Philippians 2 begins with a call to unity. I’ve already dealt with unity as it relates to fellowship in a previous post. But there’s another key element to unity. Paul summarizes it in verse 4: “Each of you should look not only to your own interests, but also to the interests of others” (NIV [Scripture taken from the HOLY BIBLE, NEW INTERNATIONAL VERSION®. Copyright © 1973, 1978, 1984 International Bible Society. Used by permission of Zondervan. All rights reserved.]). Unity can occur only when we put others ahead of ourselves. You might have seen the following acrostic for the word joy that illustrates what our priorities should be:
Jesus Others You
Beginning in verse 5, Paul shows how Jesus, our example, demonstrated humility. He writes, “Your attitude should be the same as that of Christ Jesus” (NIV). That’s quite a tall order! But in verses 6-11, Paul uses an early Christian hymn—at least, that’s what many scholars think this passage is—to explain what it means to have the same attitude as Jesus.
[Jesus], being in very nature God, did not consider equality with God something to be grasped, but made himself nothing [literally, “emptied himself”], taking the very nature of a servant, being made in human likeness. And being found in appearance as a man, he humbled himself and became obedient to death—even death on a cross! [Philippians 2:6-8, NIV]
Jesus, high and exalted as He is, and worthy of all praise and service, became an obedient servant. This is the essence of humility. You see, humility and arrogant pride are opposites. When we’re humble, we recognize God for who He is, and acknowledge that He’s unimaginably superior to us. He’s perfect in every way: He possesses perfect
knowledge, perfect wisdom, perfect love, perfect ability, and perfect power. The list could go on and on. We are sinful humans, totally depraved if it weren’t for God’s grace. The only way we can amount to anything is because of God’s love and grace and care for us. Humility recognizes our need for total reliance on God—which produces obedience.
Arrogant pride, on the other hand, sets itself in God’s place. Pride is any area of our lives that isn’t totally surrendered to God.
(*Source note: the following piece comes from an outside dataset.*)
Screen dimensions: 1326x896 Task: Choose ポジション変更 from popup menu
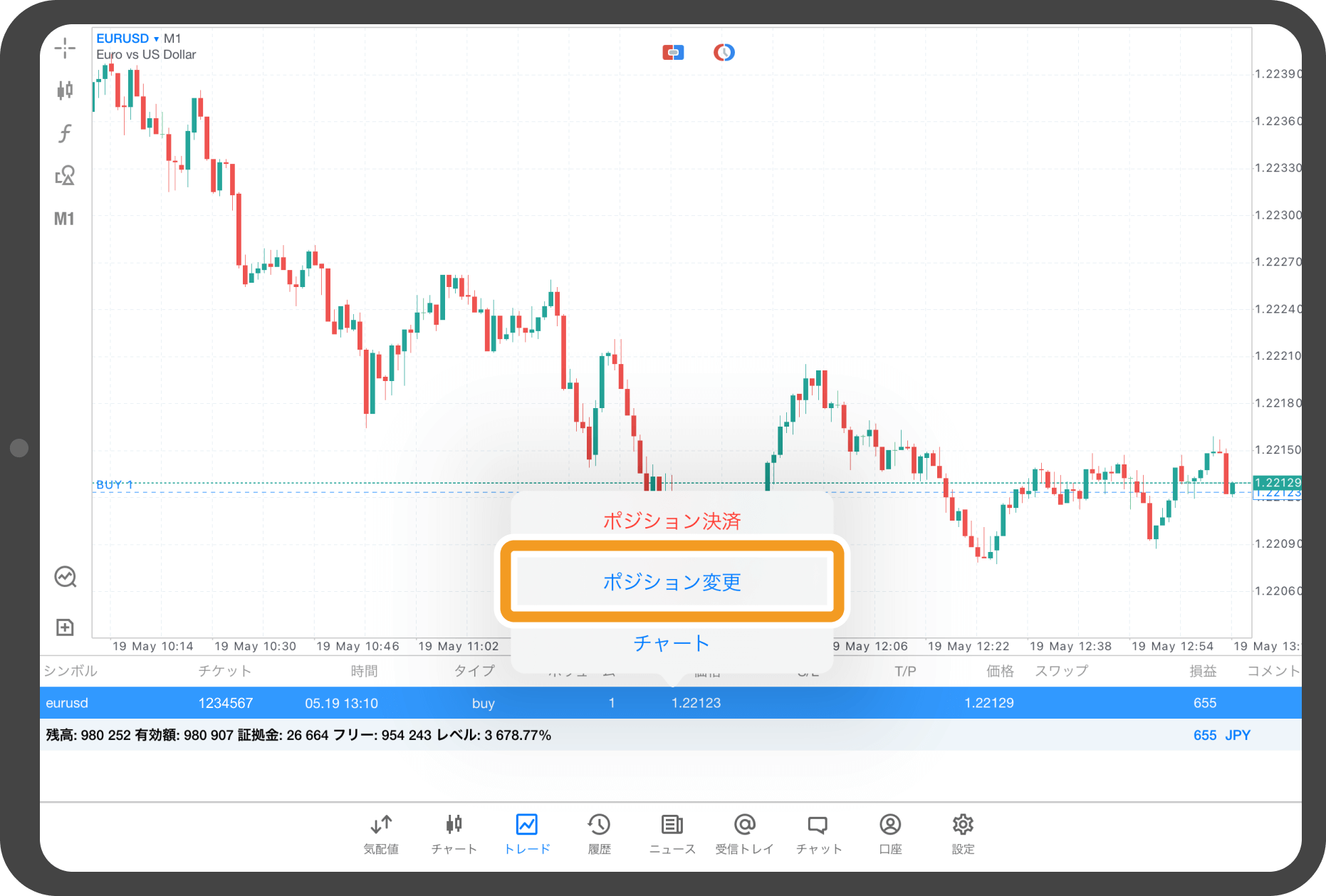(672, 582)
Essentially, when we’re proud, we set ourselves up as a kind of demigod and worship ourselves. This is a direct violation of the first commandment: “You shall have no other gods before me” (Exodus 20:3, NIV).
While this pride might seem like a shortcut to waiting for God’s timing, it really isn’t. James 4:6 says, “God opposes the proud but gives grace to the humble” (NIV). You see, when our attitude is different from Jesus’, God has to get our attention. And when we hold on to pride, the Bible says that God actually opposes us. Pride is that serious. Many times, God won’t allow us to use pride for a shortcut.
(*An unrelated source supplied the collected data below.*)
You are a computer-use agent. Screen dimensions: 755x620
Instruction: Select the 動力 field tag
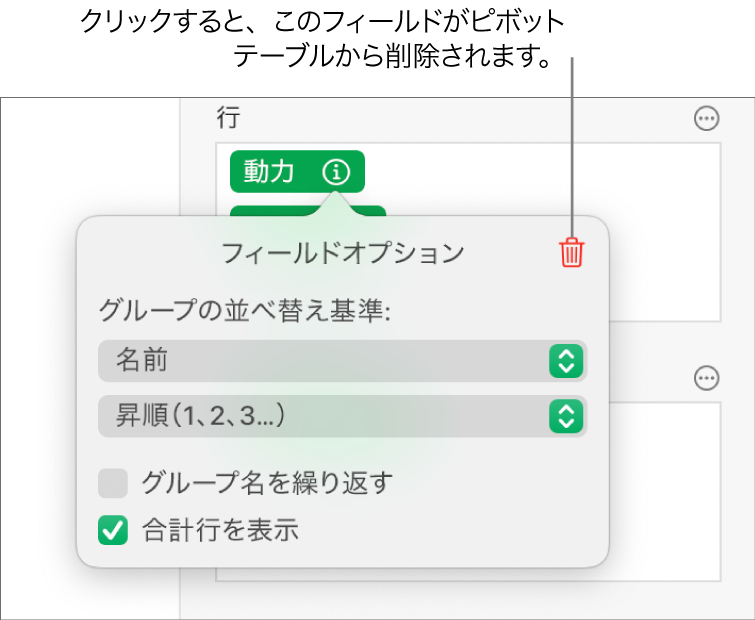pos(270,172)
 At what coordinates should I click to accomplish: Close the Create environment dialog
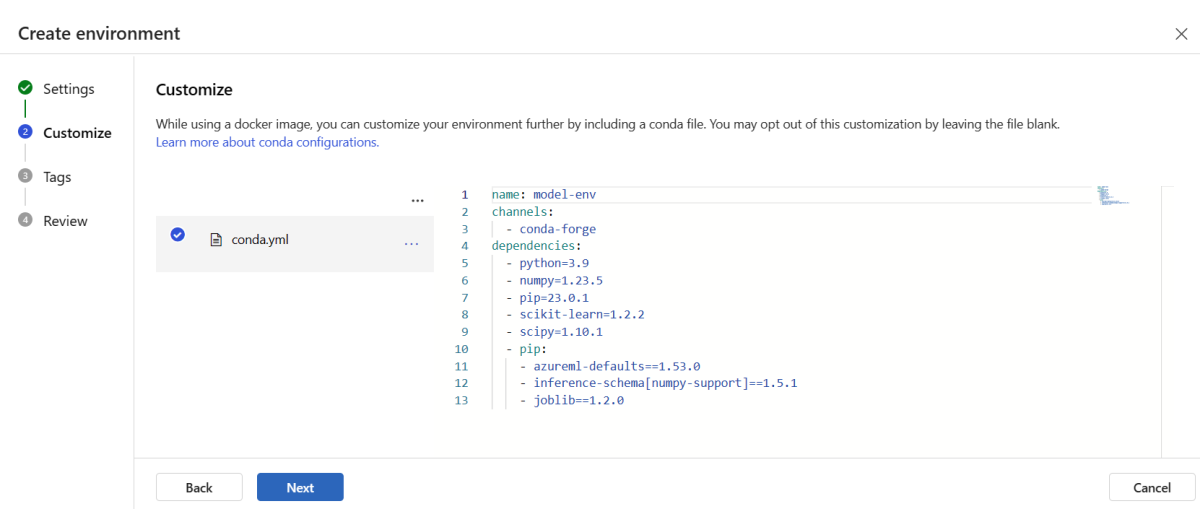[x=1181, y=34]
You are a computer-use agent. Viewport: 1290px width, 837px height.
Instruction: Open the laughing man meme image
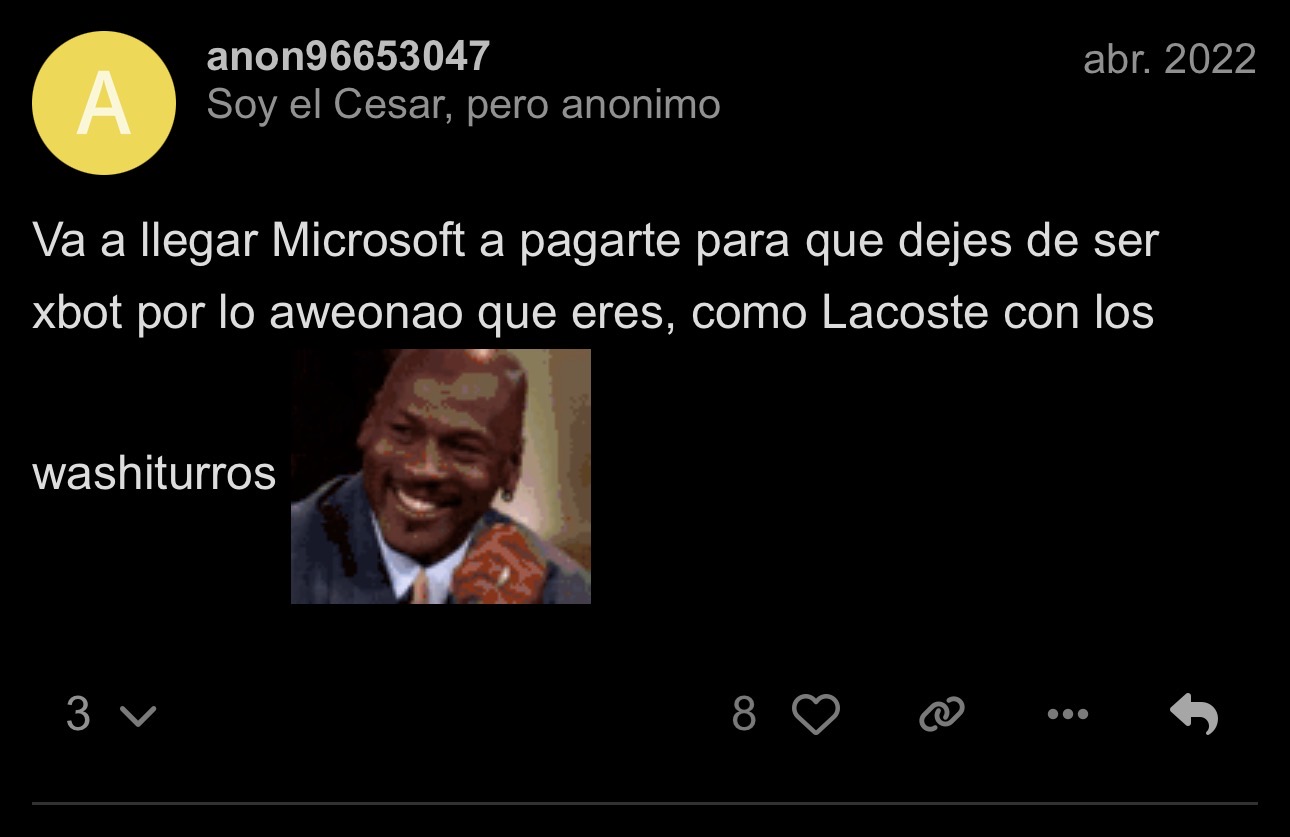[x=441, y=476]
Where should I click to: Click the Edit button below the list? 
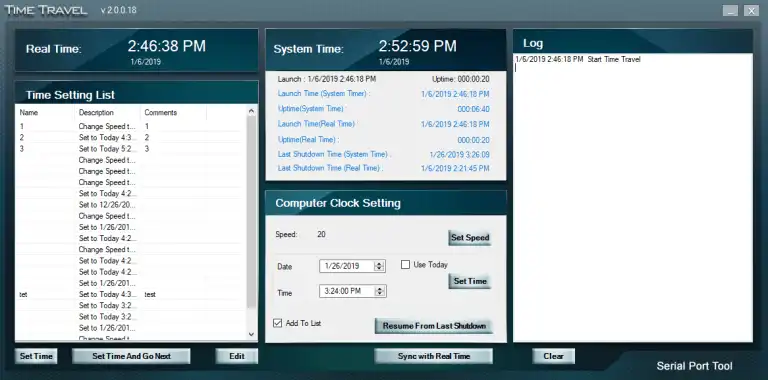click(237, 356)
But there’s good news in all of this. James 4:6 also says that God “gives grace to the humble.” In fact, James goes on with more good news for the humble:
Submit yourselves, then to God. Resist the devil, and he will flee from you. Come near to God, and he will come near to you. . . . Humble yourselves before the Lord, and he will lift you up. [James 4:7, 8, 10, NIV]
When we recognize God for who He is, and keep from considering ourselves to be demigods, then God will lift us up and the devil will have to run. This happened in Jesus’ case, as well. Philippians 2:9-11 tells us that God exalted Jesus so that everyone will eventually
worship Him. Now, while we will never be exalted to Jesus’ level, we will certainly benefit greatly from humility in the long run. To be successful, “find out what God wants you to do, and do it” (reference: Robert E. Logan and Sherilyn Carlton, Coaching 101: Discover the Power of Coaching. St. Charles, IL: ChurchSmart Resources, 2003, p. 23). This is humility. And it’s success.